After a daylong standoff, Democrats set aside divisions between progressives and centrists to pass a $1 trillion package of highway, broadband and other infrastructure improvement, sending it on to President Joe Biden to sign into law.
The 228-206 vote late Friday is a substantial triumph for Biden’s Democrats, who have bickered for months over the ambitious spending bills that make up the bulk of his domestic agenda.
Biden’s administration will now oversee the biggest upgrade of America’s roads, railways and other transportation infrastructure in a generation, which he has promised will create jobs and boost U.S. competitiveness.
Democrats still have much work to do on the second pillar of Biden’s domestic program: a sweeping expansion of the social safety net and programs to fight climate change. At a price tag of $1.75 trillion, that package would be the biggest expansion of the U.S. safety net since the 1960s, but the party has struggled to unite behind it.
Democratic leaders had hoped to pass both bills out of the House on Friday, but postponed action after centrists demanded a nonpartisan accounting of its costs – a process that could take weeks.
After hours of closed-door meetings, a group of centrists promised to vote for the bill by Nov. 20 – as long as the nonpartisan Congressional Budget Office found that its costs lined up with White House estimates.
“Welcome to my world. This is the Democratic Party,” House Speaker Nancy Pelosi told reporters earlier in the day. “We are not a lockstep party.”
The $1.75 trillion bill cleared a procedural hurdle by a vote of 221-213 early Saturday, which will enable Democratic leaders to quickly schedule a final vote when the time comes.
The standoff came just days after Democrats suffered losses in closely watched state elections, raising concerns that they may lose control of Congress next year.
The infrastructure bill passed with the support of 13 Republicans, fulfilling Biden’s promise of passing some bipartisan legislation.

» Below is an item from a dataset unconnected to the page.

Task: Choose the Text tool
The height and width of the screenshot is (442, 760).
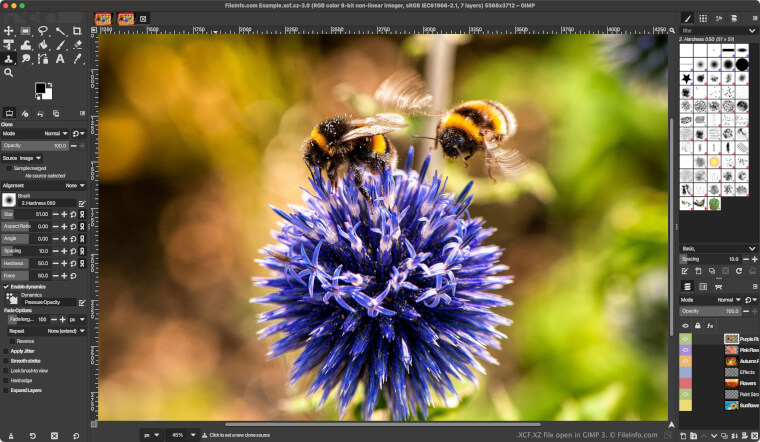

The phrase “infrastructure week” had become a Washington punchline during his predecessor Donald Trump’s four years in the White House, when plans to focus on those investments were repeatedly derailed by scandals.
“Generations from now, people will look back and know this is when America won the economic competition for the 21st century,” Biden said in a statement.
Aim to move forward
The party is eager to show it can move forward on the president’s agenda and fend off challenges in the 2022 midterm elections in which Republicans will seek to regain control of both chambers of Congress, which they lost to the Democrats under Trump.
Congress also faces looming Dec. 3 deadlines to avert a politically embarrassing government shutdown and an economically catastrophic default on the federal government’s debt.
With razor-thin majorities in Congress and a united Republican opposition, Democrats need unity to pass legislation.
The infrastructure bill, which passed the Senate in August with 19 Republican votes, would fund a massive upgrade of America’s roads, bridges, airports, seaports and rail systems, while also expanding broadband internet service.
The “Build Back Better” package includes provisions on child care and preschool, eldercare, healthcare, prescription drug pricing and immigration.
It would bolster the credibility of Biden’s pledge to halve U.S. greenhouse gas emissions from 2005 levels by 2030 during the U.N. climate conference taking place in Glasgow, Scotland.
Republicans uniformly oppose that legislation, casting it as a dramatic expansion of government that would hurt businesses.
“This is potentially a very black day for America,” said Republican Representative Glenn Grothman, who characterized the legislation’s child-care and preschool provisions as a “Marxist” effort to have the federal government raise children.
The nonpartisan U.S. Joint Committee on Taxation estimates the social-spending bill would raise $1.48 trillion in new tax revenue over the next decade, short of its $1.75 trillion cost.
Pelosi and other top Democrats have said that fails to account for increased tax enforcement and savings from lower prescription drug prices.